→ Selection:
★ ★ ★ ★ ★

Profittlich entered the new Pontifical Oriental Institute in Rome, founded in 1917 by Pope Benedict XV, with the intention of preparing for clandestine missionary work in Russia. In 1923 he became a doctor in philosophy and in 1924 doctor in theology at the Jagiellonian University of Kraków. From September 1924 to June 1925 he was a missionary in Czechowice-Dziedzice, Poland, and from August 1925 to Match 1928 in Opole, a German city with many Poles; from 9 March 1928 to 1930 he was parish priest in the Polish parish of Saint Ansgar in Hamburg, and after 11 December 1930 parish priest at St Peter and St Paul in Tallinn, appointed by the apostolic administrator of Estonia, Archbishop Antonio Zecchini, SJ, after his profession of perpetual vows on 2 February 1930.

Apostolic Administrator and bishop
On 11 May 1931 Profittlich was appointed Apostolic Administrator of largely Polish Estonia, due to his good knowledge of Polish and Polish affairs. Catholicism had been banned from 1561 until 1719. The Catholic Church in Estonia at that time was relatively small, poor, and dispersed. As new administrator he quickly developed a pastoral plan. His sermons were particularly popular, attracting also those of other faiths. For the next ten years, he played a leading role in building the Catholic Church in Estonia. "Without the contribution of the bishop, the Catholic Church would not have withstood the years of occupation."

He began publishing the country's first church weekly magazine Kiriku Elu (The Life of the Church), which was read especially by the Estonian intelligentsia. "He was well-known among Estonian intellectuals, worked on publishing, interacted with the political elite, and was one of the authorities in independent Estonian society." The number of the faithful grew steadily and new parishes were established in: Narva, Pärnu, Rakvere, Petseri, Valga and Kiviõli. On 28 September 1933, in a private audience at the Vatican, Pope Pius XI named him a protonotary apostolic in recognition of his services.

Profittlich was a recognized preacher and a bishop. He began to address the issue of Estonian-language literature on the subject of religion. He tried to change the image of the Catholic Church as a "Polish church", and be more open and closer to Estonians. In 1935, he requested and received Estonian citizenship.

★ ★ ★ ★ ★

→ Records provided:

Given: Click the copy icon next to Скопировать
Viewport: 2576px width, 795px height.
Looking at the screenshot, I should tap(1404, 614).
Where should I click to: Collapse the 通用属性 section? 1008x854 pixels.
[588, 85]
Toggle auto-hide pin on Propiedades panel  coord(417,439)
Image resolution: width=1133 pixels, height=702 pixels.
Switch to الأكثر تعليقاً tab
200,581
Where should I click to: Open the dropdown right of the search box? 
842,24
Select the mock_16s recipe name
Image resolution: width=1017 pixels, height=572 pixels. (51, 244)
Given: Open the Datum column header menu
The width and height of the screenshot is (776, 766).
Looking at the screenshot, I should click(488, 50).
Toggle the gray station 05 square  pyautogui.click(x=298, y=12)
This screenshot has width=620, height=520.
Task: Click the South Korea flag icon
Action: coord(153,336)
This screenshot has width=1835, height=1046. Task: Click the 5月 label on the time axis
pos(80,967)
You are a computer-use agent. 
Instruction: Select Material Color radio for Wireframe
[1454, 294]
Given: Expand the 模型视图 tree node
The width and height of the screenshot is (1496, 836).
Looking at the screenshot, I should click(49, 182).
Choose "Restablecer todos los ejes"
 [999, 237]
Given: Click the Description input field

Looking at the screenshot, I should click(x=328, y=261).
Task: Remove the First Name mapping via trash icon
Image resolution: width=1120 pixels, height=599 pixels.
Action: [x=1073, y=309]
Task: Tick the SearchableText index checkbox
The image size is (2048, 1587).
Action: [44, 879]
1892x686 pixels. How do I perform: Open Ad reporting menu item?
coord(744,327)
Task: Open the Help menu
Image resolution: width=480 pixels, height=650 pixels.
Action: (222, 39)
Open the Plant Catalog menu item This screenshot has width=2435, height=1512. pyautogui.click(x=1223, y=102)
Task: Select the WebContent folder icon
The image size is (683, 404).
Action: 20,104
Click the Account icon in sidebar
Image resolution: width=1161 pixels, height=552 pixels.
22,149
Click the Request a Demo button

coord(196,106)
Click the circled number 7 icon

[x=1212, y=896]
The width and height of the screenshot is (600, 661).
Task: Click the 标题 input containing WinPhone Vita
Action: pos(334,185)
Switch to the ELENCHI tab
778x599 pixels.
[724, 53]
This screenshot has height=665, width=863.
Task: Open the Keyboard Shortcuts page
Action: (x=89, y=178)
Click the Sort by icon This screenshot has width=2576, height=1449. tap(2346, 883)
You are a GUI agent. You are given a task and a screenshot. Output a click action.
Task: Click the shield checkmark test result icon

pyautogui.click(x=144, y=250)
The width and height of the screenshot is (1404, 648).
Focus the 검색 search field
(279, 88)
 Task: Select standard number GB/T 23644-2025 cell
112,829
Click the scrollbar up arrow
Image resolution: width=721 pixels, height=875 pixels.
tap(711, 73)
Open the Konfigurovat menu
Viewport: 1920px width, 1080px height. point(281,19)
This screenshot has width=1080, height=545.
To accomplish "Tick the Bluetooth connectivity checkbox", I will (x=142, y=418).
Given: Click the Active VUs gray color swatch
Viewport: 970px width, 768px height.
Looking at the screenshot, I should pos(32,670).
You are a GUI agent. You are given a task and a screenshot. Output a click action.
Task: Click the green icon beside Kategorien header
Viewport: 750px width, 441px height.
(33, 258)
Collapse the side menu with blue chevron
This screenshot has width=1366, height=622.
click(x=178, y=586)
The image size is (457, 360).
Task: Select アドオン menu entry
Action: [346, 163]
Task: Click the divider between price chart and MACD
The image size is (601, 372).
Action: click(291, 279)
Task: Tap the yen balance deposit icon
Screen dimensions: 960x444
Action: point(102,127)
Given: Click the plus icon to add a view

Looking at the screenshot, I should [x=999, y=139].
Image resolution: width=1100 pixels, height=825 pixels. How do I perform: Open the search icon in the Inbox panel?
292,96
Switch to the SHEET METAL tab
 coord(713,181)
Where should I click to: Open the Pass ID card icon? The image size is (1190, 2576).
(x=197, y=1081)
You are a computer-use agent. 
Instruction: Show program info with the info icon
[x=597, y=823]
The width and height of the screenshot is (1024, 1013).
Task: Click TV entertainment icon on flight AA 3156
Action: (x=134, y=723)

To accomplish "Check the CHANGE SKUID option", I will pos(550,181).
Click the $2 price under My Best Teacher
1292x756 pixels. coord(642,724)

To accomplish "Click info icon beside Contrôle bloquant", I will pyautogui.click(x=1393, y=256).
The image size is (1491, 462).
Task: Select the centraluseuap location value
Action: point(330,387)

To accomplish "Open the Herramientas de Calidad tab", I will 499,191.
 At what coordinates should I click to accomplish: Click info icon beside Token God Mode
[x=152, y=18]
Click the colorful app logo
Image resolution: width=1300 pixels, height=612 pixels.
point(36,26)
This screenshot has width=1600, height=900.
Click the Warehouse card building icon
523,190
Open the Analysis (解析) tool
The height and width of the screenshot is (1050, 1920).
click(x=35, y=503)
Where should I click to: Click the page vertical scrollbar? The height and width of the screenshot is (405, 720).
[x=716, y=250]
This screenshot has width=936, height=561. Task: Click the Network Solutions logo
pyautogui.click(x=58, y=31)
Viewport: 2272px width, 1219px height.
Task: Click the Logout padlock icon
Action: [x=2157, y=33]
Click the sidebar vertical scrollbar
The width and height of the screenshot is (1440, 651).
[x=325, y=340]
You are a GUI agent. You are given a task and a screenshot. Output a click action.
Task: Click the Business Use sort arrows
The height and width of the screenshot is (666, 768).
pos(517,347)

★ ★ ★ ★ ★

→ Task statement:
Resume the account of Profittlich's life in Estonia, starting right after its last sentence about his Estonian citizenship.

→ Output of the task:
Archbishop
After the signing of the treaty between the Vatican and Estonia in 1935, under which the legal status of the apostolic administration in Estonia was confirmed, on 27 November 1936 he was named titular archbishop of Adrianople and on 27 December 1936 consecrated archbishop at the parish church of St Peter and St Paul in Tallinn, while remaining an apostolic administrator. Profittlich was the first Catholic bishop in Estonia since the passage of Estonian territories to Sweden in the 17th century.

After the Soviet occupation of Estonia in June 1940, Profittlich had to decide whether to leave or stay. He wrote Pope Pius XII for guidance. The Pope advised him to do whichever he felt in nomine Domini. He decided to stay. He went to the German embassy in Tallinn three times to obtain exit visas for certain Catholic priests, fifteen sisters and Baltic Germans to leave for Germany. However, the church's situation had deteriorated, with priest and faithful persecuted by the communists. He described the whole situation in a letter to the Pope. At that time, the German embassy in Tallinn insisted that he take German citizenship again and renounce his Estonian citizenship, but he refused.

In a letter to relatives and acquaintances on 8 February 1941, he wrote that the shepherd's place is with the flock where he shares the joy and suffering. He wrote that it is a great pleasure to experience the presence of God to whom we have given everything and that he is ready to give God his life for all: "My life – and, if necessary, my death – is life and death for Christ."

Arrest and death
On 27 June 1941, a few days after the Third Reich attack on the USSR, Profittlich was arrested by eight NKVD agents and transferred to prison in Kirov, Russia, for anti-Soviet agitation and assistance to Catholic ecclesiastics abroad. He was repeatedly interrogated and on 14 October 1941 a bill of indictment was prepared in Kirov, in which he was accused of carrying out anti-Soviet agitation by using the religious feelings of the masses to incite hatred for the USSR and the Communist Party. In addition, he was accused of espionage in favor of the Third Reich, proven by his visit to the embassy in Tallinn. After the next interrogations, on 17 October 17, he was confronted with further evidence of anti-Soviet talks with his fellow prisoner. He always maintained his innocence.

The trial began on 25 October 1941, and he was found guilty. His appeal to the Supreme Court of the USSR was rejected. He was sentenced to 5 years imprisonment and work in the labor camp in Kirov, but on 21 November of the same year he was sentenced to death by shooting, for anti-Soviet activities and espionage for Germany. On 22 February 1942 he died from exposure at Kirov before the sentence was carried out.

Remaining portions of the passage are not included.